Thursday, August 07, 2003

i save everything.

it's quite ridiculous actually. i've got stuff that no sane person would even consider keeping. report cards from seventh grade, notes from middle school. i can't bring myself to erase even the most mundane emails from my inbox. it's silly really, i seem to be quite a sentimental fool. maybe that's why i started doing this, sort of to make things easier. i've always had a pretty good memory, but it's not necessarily comprehensive, i'll remember the most remote details about an event, but some of the other stuff will get lost on me over time, so i figured it might be a good idea to keep track of stuff like that.

the discipline thing was also a bit appealing to me, in that it's something i've never been able to master as far as writing goes. it's always been very sporadic, i'd write myself an email about something, jot something down on a random piece of paper, but nothing that was ever consistent. i'd always write that off to being a trait of my personality. i'm ENFP, and the kind of person that tends to lose interest in stuff that's not immediate, or stuff that i don't feel is meaningful, and after a while, it seems that whatever it is i write ceases to be meaningful. so i'm sort of working on how to effectively integrate the quest for meaning with the desire to remain self-disciplined.

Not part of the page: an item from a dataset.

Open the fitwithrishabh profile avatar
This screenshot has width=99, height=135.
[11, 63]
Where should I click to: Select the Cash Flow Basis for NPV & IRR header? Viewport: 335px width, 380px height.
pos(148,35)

i think it helps that i've realized that i don't really have to say anything revolutionary every time i decide to write, which is how i felt before. i was sort of inspired by a quote from c.s. lewis he says

even in literature and art, no man who bothers about originality will ever be original: whereas if you simply try to tell the truth (without caring twopence how often it has been told before) you will, nine times out of ten, become original without ever having noticed it.

that's the quote that inspired the title i use. i'm not saying anything that's original really, and it kind of amuses me when people seek to be original for its own sake. nothing i say really matters inasmuch as nothing i say is anything that someone hasn't already thought of, and as long as i realize that all i can do is be honest. that's helpful.

so anyways, this week is almost over, and i'd be lying if i said i wasn't happy about that. it's been good, but really long, a couple of 12 hour days, but it's being managed. i was pretty mentally prepared for this week, and i knew it would be busy, which definitely helped. technically it was my day off, so i stayed home during the day, ran an errand, finally made it to the post office to send beth her package, so hopefully she'll get it by saturday. i'm stoked about that. other than that, katie called today, that was cool, all the stuff for going out there is squared away now which is nice. now i definitely have something to look forward to.

i added a "comment" link today, someone humor me and comment so i can see if it works. it'd also be pretty sweet if anyone actually had something to say, but i won't push it. formatting's been a bit of an issue too, when i open this page, it gets cut off, but then if i restore it down and then maximize it again, the whole page shows up. is that happening for anyone else?

leaving, before i wear out my welcome.